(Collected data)
---*---
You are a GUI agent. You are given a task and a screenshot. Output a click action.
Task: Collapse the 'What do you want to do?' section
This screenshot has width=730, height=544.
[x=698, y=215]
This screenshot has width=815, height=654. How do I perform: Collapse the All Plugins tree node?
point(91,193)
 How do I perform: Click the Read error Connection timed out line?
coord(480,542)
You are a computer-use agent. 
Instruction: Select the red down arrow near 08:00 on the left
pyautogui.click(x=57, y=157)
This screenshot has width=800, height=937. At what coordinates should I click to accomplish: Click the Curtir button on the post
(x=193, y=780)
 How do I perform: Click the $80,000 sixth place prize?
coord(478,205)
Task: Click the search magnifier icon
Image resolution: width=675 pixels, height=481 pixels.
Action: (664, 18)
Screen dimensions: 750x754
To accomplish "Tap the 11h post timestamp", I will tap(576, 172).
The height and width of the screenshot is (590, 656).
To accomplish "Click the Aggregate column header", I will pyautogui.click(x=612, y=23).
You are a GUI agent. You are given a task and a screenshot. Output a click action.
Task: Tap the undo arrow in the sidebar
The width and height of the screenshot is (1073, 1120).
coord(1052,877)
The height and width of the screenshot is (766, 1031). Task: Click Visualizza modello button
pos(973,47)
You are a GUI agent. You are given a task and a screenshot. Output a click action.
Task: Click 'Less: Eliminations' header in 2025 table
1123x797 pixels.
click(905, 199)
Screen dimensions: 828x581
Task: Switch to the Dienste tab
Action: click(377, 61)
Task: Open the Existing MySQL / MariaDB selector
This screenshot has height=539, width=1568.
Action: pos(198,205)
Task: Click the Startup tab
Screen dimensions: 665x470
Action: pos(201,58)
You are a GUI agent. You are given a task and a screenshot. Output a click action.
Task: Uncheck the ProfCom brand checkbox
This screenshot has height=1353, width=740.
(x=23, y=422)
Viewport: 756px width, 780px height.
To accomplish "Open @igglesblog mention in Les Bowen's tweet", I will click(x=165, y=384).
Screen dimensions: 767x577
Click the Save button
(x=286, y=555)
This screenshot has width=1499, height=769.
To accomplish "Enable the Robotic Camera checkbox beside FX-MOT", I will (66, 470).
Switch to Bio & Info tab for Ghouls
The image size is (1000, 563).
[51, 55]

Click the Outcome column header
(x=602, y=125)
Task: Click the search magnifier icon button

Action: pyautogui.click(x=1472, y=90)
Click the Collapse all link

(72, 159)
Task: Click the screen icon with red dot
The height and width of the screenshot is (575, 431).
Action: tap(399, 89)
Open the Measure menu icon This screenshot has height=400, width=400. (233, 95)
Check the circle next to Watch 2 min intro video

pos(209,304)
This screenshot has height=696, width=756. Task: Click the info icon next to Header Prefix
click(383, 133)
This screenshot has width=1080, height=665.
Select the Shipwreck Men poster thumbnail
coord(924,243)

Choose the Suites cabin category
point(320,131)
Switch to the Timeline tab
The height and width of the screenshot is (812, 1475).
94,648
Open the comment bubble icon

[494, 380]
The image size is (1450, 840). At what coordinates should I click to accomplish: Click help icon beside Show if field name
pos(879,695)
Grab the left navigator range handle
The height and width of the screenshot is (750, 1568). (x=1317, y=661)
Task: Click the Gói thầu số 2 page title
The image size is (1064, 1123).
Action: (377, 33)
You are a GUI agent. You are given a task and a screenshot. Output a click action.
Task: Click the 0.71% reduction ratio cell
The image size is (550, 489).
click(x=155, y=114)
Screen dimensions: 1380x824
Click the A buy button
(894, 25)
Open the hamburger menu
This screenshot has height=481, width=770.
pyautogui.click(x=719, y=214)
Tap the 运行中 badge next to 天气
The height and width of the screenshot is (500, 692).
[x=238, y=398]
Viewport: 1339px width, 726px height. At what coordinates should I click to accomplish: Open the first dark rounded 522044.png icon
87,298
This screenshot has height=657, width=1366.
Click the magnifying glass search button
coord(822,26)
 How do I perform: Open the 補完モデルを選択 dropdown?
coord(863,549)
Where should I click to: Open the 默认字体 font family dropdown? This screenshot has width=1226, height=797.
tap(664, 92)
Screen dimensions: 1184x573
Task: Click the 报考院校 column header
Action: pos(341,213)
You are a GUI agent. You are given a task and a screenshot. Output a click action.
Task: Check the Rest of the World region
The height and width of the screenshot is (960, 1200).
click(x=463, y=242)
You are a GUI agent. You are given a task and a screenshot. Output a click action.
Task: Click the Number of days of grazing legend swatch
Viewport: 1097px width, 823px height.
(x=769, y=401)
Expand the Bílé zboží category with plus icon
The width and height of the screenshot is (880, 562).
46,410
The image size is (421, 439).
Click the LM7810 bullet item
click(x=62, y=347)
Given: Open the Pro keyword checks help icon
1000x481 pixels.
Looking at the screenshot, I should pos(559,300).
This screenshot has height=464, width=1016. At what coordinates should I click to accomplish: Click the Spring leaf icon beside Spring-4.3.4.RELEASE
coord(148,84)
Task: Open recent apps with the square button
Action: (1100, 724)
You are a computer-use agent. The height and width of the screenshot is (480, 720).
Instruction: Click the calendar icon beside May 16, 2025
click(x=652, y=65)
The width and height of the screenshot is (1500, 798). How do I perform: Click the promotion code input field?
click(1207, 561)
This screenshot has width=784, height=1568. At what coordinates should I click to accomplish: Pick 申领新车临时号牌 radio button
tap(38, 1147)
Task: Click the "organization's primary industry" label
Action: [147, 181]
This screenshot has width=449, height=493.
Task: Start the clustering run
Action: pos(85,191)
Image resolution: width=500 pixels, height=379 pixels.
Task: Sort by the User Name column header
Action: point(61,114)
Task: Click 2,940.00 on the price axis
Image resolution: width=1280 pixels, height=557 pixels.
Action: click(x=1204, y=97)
---*---
TASK ITEM
Reproduce the data. Match each line exactly.

SOLUTION FOR THIS TASK
You are a GUI agent. You are given a task and a screenshot. Output a click action.
Task: Collapse the 'What do you want to do?' section
This screenshot has width=730, height=544.
[x=698, y=215]
This screenshot has width=815, height=654. How do I perform: Collapse the All Plugins tree node?
point(91,193)
 How do I perform: Click the Read error Connection timed out line?
coord(480,542)
You are a computer-use agent. 
Instruction: Select the red down arrow near 08:00 on the left
pyautogui.click(x=57, y=157)
This screenshot has width=800, height=937. At what coordinates should I click to accomplish: Click the Curtir button on the post
(x=193, y=780)
 How do I perform: Click the $80,000 sixth place prize?
coord(478,205)
Task: Click the search magnifier icon
Image resolution: width=675 pixels, height=481 pixels.
Action: (664, 18)
Screen dimensions: 750x754
To accomplish "Tap the 11h post timestamp", I will tap(576, 172).
The height and width of the screenshot is (590, 656).
To accomplish "Click the Aggregate column header", I will pyautogui.click(x=612, y=23).
You are a GUI agent. You are given a task and a screenshot. Output a click action.
Task: Tap the undo arrow in the sidebar
The width and height of the screenshot is (1073, 1120).
coord(1052,877)
The height and width of the screenshot is (766, 1031). Task: Click Visualizza modello button
pos(973,47)
You are a GUI agent. You are given a task and a screenshot. Output a click action.
Task: Click 'Less: Eliminations' header in 2025 table
1123x797 pixels.
click(905, 199)
Screen dimensions: 828x581
Task: Switch to the Dienste tab
Action: click(377, 61)
Task: Open the Existing MySQL / MariaDB selector
This screenshot has height=539, width=1568.
Action: pos(198,205)
Task: Click the Startup tab
Screen dimensions: 665x470
Action: pos(201,58)
You are a GUI agent. You are given a task and a screenshot. Output a click action.
Task: Uncheck the ProfCom brand checkbox
This screenshot has height=1353, width=740.
(x=23, y=422)
Viewport: 756px width, 780px height.
To accomplish "Open @igglesblog mention in Les Bowen's tweet", I will click(x=165, y=384).
Screen dimensions: 767x577
Click the Save button
(x=286, y=555)
This screenshot has width=1499, height=769.
To accomplish "Enable the Robotic Camera checkbox beside FX-MOT", I will (66, 470).
Switch to Bio & Info tab for Ghouls
The image size is (1000, 563).
[51, 55]

Click the Outcome column header
(x=602, y=125)
Task: Click the search magnifier icon button

Action: pyautogui.click(x=1472, y=90)
Click the Collapse all link

(72, 159)
Task: Click the screen icon with red dot
The height and width of the screenshot is (575, 431).
Action: tap(399, 89)
Open the Measure menu icon This screenshot has height=400, width=400. (233, 95)
Check the circle next to Watch 2 min intro video

pos(209,304)
This screenshot has height=696, width=756. Task: Click the info icon next to Header Prefix
click(383, 133)
This screenshot has width=1080, height=665.
Select the Shipwreck Men poster thumbnail
coord(924,243)

Choose the Suites cabin category
point(320,131)
Switch to the Timeline tab
The height and width of the screenshot is (812, 1475).
94,648
Open the comment bubble icon

[494, 380]
The image size is (1450, 840). At what coordinates should I click to accomplish: Click help icon beside Show if field name
pos(879,695)
Grab the left navigator range handle
The height and width of the screenshot is (750, 1568). (x=1317, y=661)
Task: Click the Gói thầu số 2 page title
The image size is (1064, 1123).
Action: (377, 33)
You are a GUI agent. You are given a task and a screenshot. Output a click action.
Task: Click the 0.71% reduction ratio cell
The image size is (550, 489).
click(x=155, y=114)
Screen dimensions: 1380x824
Click the A buy button
(894, 25)
Open the hamburger menu
This screenshot has height=481, width=770.
pyautogui.click(x=719, y=214)
Tap the 运行中 badge next to 天气
The height and width of the screenshot is (500, 692).
[x=238, y=398]
Viewport: 1339px width, 726px height. At what coordinates should I click to accomplish: Open the first dark rounded 522044.png icon
87,298
This screenshot has height=657, width=1366.
Click the magnifying glass search button
coord(822,26)
 How do I perform: Open the 補完モデルを選択 dropdown?
coord(863,549)
Where should I click to: Open the 默认字体 font family dropdown? This screenshot has width=1226, height=797.
tap(664, 92)
Screen dimensions: 1184x573
Task: Click the 报考院校 column header
Action: pos(341,213)
You are a GUI agent. You are given a task and a screenshot. Output a click action.
Task: Check the Rest of the World region
The height and width of the screenshot is (960, 1200).
click(x=463, y=242)
You are a GUI agent. You are given a task and a screenshot. Output a click action.
Task: Click the Number of days of grazing legend swatch
Viewport: 1097px width, 823px height.
(x=769, y=401)
Expand the Bílé zboží category with plus icon
The width and height of the screenshot is (880, 562).
46,410
The image size is (421, 439).
Click the LM7810 bullet item
click(x=62, y=347)
Given: Open the Pro keyword checks help icon
1000x481 pixels.
Looking at the screenshot, I should pos(559,300).
This screenshot has height=464, width=1016. At what coordinates should I click to accomplish: Click the Spring leaf icon beside Spring-4.3.4.RELEASE
coord(148,84)
Task: Open recent apps with the square button
Action: (1100, 724)
You are a computer-use agent. The height and width of the screenshot is (480, 720).
Instruction: Click the calendar icon beside May 16, 2025
click(x=652, y=65)
The width and height of the screenshot is (1500, 798). How do I perform: Click the promotion code input field?
click(1207, 561)
This screenshot has width=784, height=1568. At what coordinates should I click to accomplish: Pick 申领新车临时号牌 radio button
tap(38, 1147)
Task: Click the "organization's primary industry" label
Action: [147, 181]
This screenshot has width=449, height=493.
Task: Start the clustering run
Action: pos(85,191)
Image resolution: width=500 pixels, height=379 pixels.
Task: Sort by the User Name column header
Action: point(61,114)
Task: Click 2,940.00 on the price axis
Image resolution: width=1280 pixels, height=557 pixels.
Action: click(x=1204, y=97)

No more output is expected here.